» **SOURCE TEXT**
────────────────
[PATCH] D31772: [PowerPC] Add pass to expand extra memcpy calls

Mon May 15 08:45:32 PDT 2017

nemanjai added a comment.

Overall, I think this is fine with the comments addressed. It would be good to get some feedback from @hfinkel on whether it would be possible/beneficial to run loop optimizations after this.

================
Comment at: lib/Target/PowerPC/PPCLowerMemIntrinsics.cpp:28
+
+#define DEBUG_TYPE "ppc-lower-mem-intrinsics"
+
----------------
I really think the debug type and the options should reflect what this pass does. Naming something `lower-mem-intrinsics` suggests that without it we don't lower these, which isn't entirely the case. Also, no real information is gained from statements such as "extra memcpy expansions". On the other hand, saying what this thing does is useful - such as "Expand memcpy calls into loops under specified conditions". And respectively, an option such as `ppc-enable-memcpy-loops`.

================
Comment at: lib/Target/PowerPC/PPCLowerMemIntrinsics.cpp:35
+// enabled with 'ppc-expand-extra-memcpy=true'. A follow on patch will refine
+// the expansions based on profiling data.
────────────────
» **RECORDED INFORMATION**
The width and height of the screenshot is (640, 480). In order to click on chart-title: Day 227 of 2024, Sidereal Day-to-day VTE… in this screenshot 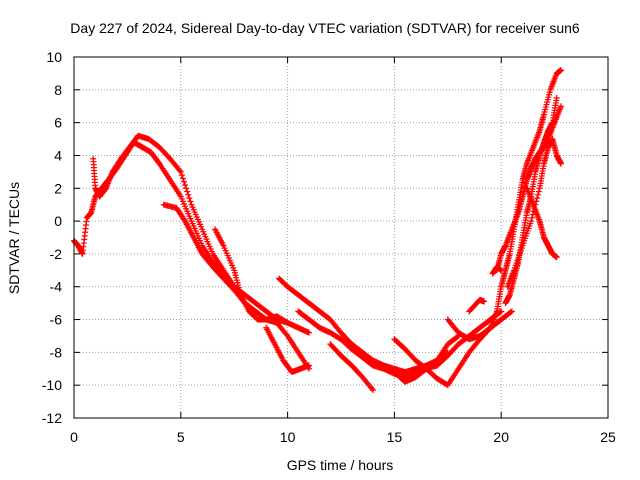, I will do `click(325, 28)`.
────────────────
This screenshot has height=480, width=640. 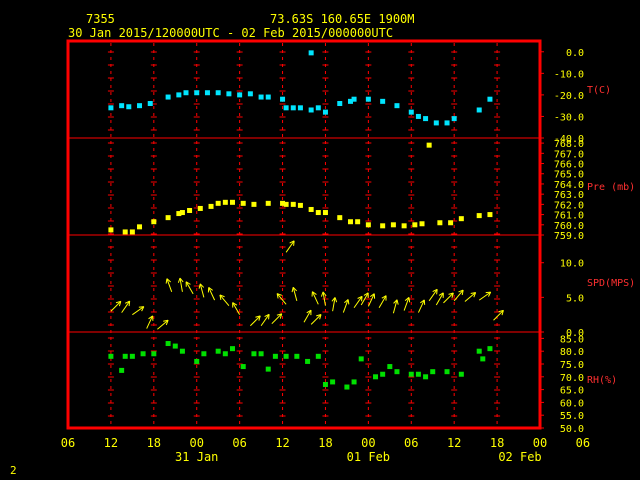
────────────────
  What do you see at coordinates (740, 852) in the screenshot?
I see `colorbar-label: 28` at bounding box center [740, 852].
────────────────
» **QUESTIONS TO ANSWER**
A. Repeat the patch review from "Mon May 15 08:45:32" up to and including "optimizations after this.", switching "feedback" to "input".
B. In the patch review, what option name does the reviewer suggest for the pass?

» **PER-TASK ANSWERS**
A.
Mon May 15 08:45:32 PDT 2017

nemanjai added a comment.

Overall, I think this is fine with the comments addressed. It would be good to get some input from @hfinkel on whether it would be possible/beneficial to run loop optimizations after this.

B. The reviewer suggests the option name `ppc-enable-memcpy-loops`.